Nancy’s face was a study.

“I think too much of him for that.” Mrs. Warren threw her head back proudly.

“He’s a trifle unideal, mother; a bit different, you must admit,” Nancy laughed. “To begin with, he has a regular bay window.”

“Don’t be vulgar, Anne,” her mother said, sharply. “He inherits flesh.”

“Yes, I remember once hearing dad say that old Sid Thornton looked exactly like an inflated bullfrog,” Nancy laughed, wickedly.

“Your dear father had an unfortunate way of expressing himself.” Mrs. Warren drew herself up stiffly. “And I must say, my dear, that you are much more like poor, dear Charles than you are like me.” Mrs. Warren wiped away a tear, and Nancy wondered vaguely whether the tear was for her late and not too loudly lamented father or for the absence of her likeness to his relict.

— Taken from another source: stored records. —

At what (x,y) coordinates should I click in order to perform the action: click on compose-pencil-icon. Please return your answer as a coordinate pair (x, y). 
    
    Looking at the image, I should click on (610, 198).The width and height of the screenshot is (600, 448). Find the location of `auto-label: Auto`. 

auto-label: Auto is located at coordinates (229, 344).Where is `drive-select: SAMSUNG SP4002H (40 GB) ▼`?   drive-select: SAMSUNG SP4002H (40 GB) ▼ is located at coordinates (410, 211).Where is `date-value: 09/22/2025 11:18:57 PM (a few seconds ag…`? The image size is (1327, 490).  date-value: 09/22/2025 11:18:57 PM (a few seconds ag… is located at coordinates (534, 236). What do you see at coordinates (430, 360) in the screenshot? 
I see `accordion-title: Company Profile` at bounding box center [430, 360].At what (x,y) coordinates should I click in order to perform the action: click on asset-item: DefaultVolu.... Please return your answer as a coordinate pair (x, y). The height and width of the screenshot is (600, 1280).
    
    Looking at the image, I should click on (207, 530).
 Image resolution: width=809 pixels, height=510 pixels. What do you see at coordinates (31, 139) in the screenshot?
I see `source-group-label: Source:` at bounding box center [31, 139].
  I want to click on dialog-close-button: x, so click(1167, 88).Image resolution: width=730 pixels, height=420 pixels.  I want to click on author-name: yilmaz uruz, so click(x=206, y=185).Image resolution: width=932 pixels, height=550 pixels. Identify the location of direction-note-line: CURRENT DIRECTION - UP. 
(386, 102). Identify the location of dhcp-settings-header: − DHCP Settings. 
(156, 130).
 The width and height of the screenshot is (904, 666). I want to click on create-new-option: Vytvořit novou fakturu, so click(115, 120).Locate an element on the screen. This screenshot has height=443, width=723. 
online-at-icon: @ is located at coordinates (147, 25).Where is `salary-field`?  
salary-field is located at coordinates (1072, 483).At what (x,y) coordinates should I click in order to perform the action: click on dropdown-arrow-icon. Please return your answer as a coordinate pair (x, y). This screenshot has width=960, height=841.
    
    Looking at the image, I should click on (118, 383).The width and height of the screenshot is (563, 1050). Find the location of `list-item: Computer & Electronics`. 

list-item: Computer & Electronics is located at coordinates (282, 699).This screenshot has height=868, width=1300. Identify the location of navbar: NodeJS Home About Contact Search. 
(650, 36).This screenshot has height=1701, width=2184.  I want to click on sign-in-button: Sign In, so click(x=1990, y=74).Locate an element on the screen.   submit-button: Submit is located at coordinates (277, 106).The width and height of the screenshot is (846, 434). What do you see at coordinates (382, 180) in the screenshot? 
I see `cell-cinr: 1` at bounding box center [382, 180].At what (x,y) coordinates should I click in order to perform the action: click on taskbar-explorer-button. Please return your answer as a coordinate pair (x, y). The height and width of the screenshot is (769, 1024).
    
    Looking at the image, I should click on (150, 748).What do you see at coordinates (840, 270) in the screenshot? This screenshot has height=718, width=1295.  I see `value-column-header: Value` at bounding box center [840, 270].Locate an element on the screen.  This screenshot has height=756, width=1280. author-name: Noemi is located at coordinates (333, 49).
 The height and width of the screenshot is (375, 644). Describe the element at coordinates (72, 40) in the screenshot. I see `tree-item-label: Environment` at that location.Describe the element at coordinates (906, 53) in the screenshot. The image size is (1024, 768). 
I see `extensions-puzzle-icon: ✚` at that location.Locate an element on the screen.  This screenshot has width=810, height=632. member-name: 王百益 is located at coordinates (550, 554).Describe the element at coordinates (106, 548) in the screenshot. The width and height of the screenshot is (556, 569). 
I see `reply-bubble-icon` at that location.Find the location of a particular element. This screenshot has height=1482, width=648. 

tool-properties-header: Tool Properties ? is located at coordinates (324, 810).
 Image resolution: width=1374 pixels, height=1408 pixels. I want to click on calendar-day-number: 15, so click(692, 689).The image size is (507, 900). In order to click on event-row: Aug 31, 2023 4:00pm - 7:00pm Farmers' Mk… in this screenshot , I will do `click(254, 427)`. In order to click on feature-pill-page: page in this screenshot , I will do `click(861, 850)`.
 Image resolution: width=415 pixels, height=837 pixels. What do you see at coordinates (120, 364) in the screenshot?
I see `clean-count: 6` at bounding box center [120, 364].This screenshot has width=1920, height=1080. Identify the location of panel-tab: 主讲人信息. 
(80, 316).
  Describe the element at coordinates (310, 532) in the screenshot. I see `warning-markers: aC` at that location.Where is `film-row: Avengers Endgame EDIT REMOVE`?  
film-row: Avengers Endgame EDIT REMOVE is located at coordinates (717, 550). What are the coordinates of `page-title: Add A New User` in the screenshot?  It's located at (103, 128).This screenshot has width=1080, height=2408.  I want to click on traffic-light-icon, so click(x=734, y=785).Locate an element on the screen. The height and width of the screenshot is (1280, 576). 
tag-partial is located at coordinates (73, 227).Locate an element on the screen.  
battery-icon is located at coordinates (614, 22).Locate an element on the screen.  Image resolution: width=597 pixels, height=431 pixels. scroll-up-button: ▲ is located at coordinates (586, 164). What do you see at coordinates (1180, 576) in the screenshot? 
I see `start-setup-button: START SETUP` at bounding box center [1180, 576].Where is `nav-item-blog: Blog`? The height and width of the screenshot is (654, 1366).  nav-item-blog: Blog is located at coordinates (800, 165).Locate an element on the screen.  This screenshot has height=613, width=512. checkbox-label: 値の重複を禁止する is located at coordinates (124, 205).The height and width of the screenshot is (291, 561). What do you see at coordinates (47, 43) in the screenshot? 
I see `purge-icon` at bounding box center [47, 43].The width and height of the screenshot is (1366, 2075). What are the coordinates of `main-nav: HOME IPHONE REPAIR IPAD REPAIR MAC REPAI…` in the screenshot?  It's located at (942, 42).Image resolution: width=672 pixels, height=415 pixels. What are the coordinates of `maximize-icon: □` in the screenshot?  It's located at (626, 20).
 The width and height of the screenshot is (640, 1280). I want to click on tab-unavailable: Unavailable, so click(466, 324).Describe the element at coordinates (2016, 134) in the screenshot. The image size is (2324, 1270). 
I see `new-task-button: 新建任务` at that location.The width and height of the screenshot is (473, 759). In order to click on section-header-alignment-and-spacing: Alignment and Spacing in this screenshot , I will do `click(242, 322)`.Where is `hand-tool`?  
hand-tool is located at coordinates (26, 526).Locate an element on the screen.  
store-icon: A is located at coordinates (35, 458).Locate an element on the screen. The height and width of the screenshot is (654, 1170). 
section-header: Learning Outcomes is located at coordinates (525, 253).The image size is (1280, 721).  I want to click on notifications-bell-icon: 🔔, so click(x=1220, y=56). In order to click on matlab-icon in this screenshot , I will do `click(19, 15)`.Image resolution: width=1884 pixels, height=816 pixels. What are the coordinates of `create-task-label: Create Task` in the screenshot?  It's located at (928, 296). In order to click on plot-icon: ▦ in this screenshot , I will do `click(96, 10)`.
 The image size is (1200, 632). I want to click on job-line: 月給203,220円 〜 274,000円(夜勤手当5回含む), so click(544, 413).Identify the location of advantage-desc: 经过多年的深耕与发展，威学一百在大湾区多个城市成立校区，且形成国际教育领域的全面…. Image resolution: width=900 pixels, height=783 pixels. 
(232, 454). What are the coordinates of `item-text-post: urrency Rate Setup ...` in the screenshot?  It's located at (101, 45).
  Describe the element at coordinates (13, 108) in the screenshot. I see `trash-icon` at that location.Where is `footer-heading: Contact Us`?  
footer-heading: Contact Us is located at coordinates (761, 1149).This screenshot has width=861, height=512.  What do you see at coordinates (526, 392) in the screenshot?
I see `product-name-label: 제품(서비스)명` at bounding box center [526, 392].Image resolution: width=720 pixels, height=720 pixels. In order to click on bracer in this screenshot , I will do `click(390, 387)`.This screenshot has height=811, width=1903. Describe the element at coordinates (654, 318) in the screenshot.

The next moment Nancy, swiftly penitent, was at her mother’s side, and, taking the still wonderfully young face between her hands, said softly: “Kiss me, Marmee. I’m a brute, I know I am. I know what an awful struggle it has been to keep up appearances. I—I’m sick of it all, too. Only—only, I must think, that’s all. I must be perfectly sure—that I really care—for Mr. Thornton. Don’t say anything more now, dearie,” she pleaded, as her mother started to make some reply. “I’m going off to think.” And, kissing her mother tenderly, this strange little creature of varying moods and tenses went up to her own room to have it out with herself. It was the one place where Nancy Warren felt that she could be perfectly honest with her own soul, where all shams and insincerities could safely be laid aside without fear of that arch-tyrant of a small town, Mrs. Grundy.

She opened her window, and, sitting down on the floor in front of it, her head on the broad sill, gazed, with curiously mingled emotions, at the imposing pile of gray stone on the hill, where Mr. James Thornton lived and moved and had his being.